Trademark protection is vital to secure one of your company’s most valuable assets: its brand names and logos. We have the experience to help our clients succeed.

Our trademark services in Israel and globally include:

  • legal assistance and consulting services in all trademark matters
  • advice on brand creation and meeting trademark registration requirements
  • conducting comprehensive trade mark searches
  • global filing strategy
  • prosecution of trademark applications
  • representation in opposition and cancellation proceedings
  • trademark watching services
  • trademark renewals
  • assistance and advice relating to licensing   
  • enforcement of trademark rights

Trade Mark in Israel

The Israel Trademarks Ordinance (New Version) 1972 defines a trademark as a mark used to distinguish the goods or services of one person from those of another person, serving as a source identifier. A mark can include letters, numbers, words, devices, labels, shapes, colors, sound, scent or a combination thereof. A mark may be two-dimensional or three dimensional and be registered in any language.

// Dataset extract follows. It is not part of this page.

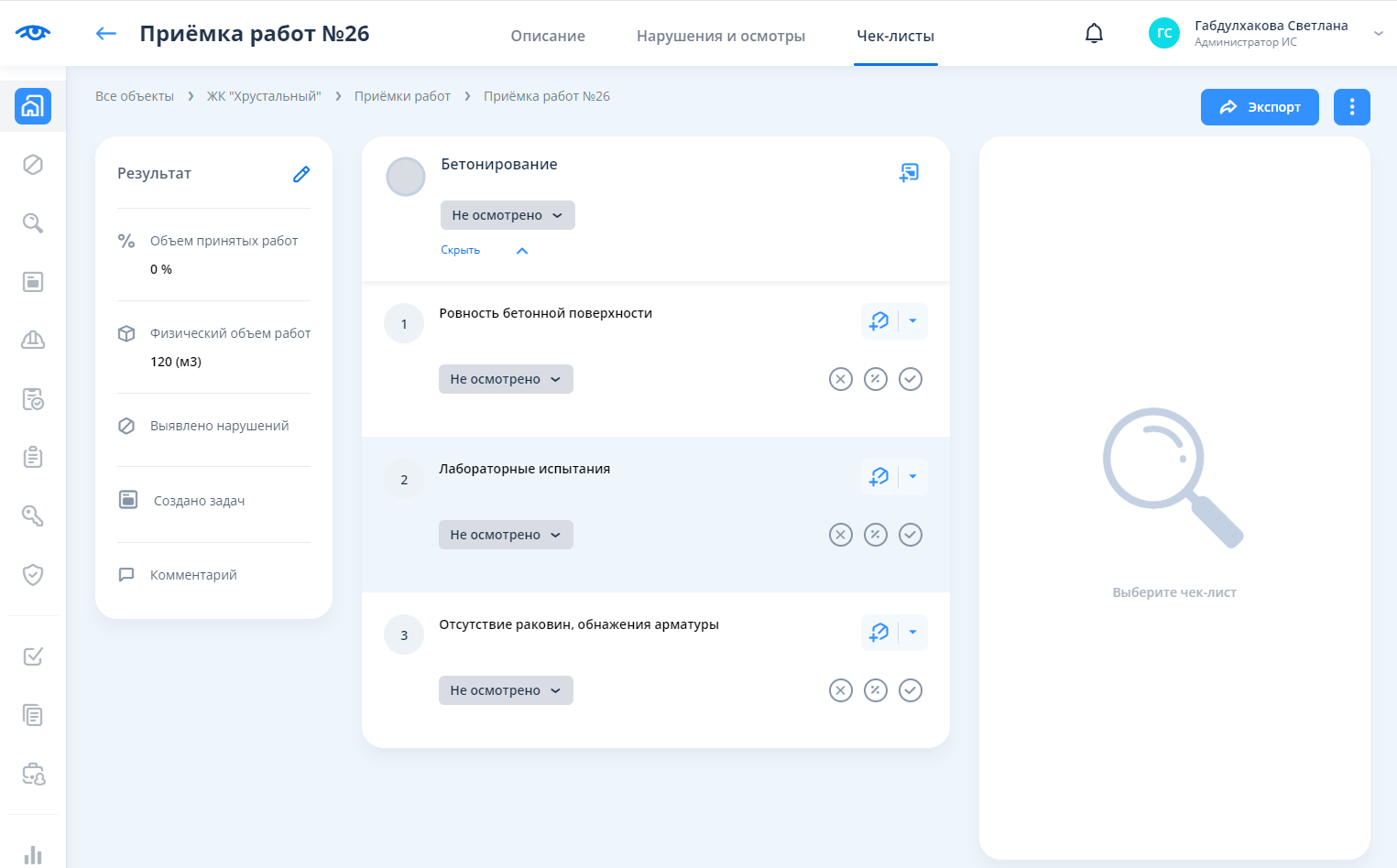
Task: Go to ЖК "Хрустальный" breadcrumb
Action: click(264, 96)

There are no requirements of proving use at the time of application, registration or renewal of the mark, however, non-use during three consecutive years, from the date of registration, may be a ground for the removal of a trademark registration filed by an interested party. The complete range of goods or services is divided into 45 classes, according to the International Nice Classification and separate applications need to be filed for each class.

Israel is a member of the Paris Convention Treaty, the provisions of which enable a trademark application originating in one of the over 160 member countries to be filed in any other member country within 6 months of filing the original application and still retain the original filing date (priority date).

Israel has lately approved an amendment to the Trademarks Ordinance implementing the Knesset's (Parliament’s) decision to join the Madrid Protocol. The amendment will become valid once all necessary local legislation has been finalized. Israel’s joining the Madrid Protocol means that the owner of a national Israeli trademark may designate protection for his/her trademark to all countries of interest (members of the Madrid Protocol) within one trademark application filed centrally at the International Bureau of the World Intellectual Property Organization (WIPO) in Geneva. Filing through the Madrid Protocol reduces costs and simplifies procedures (one application, one renewal date etc.). However, this venue is not necessarily appropriate for all trademarks and each case needs to be considered on its own merits. Application according to the Madrid Protocol is dependant on the home registration in order that it become registered and remain valid for three years. If the home trademark is weak, the risk of “central attack” – meaning the chance that the mark will not be registered in the home country in the first place or might be vulnerable for cancellation – puts the validity of the entire registration (all designated countries) in danger.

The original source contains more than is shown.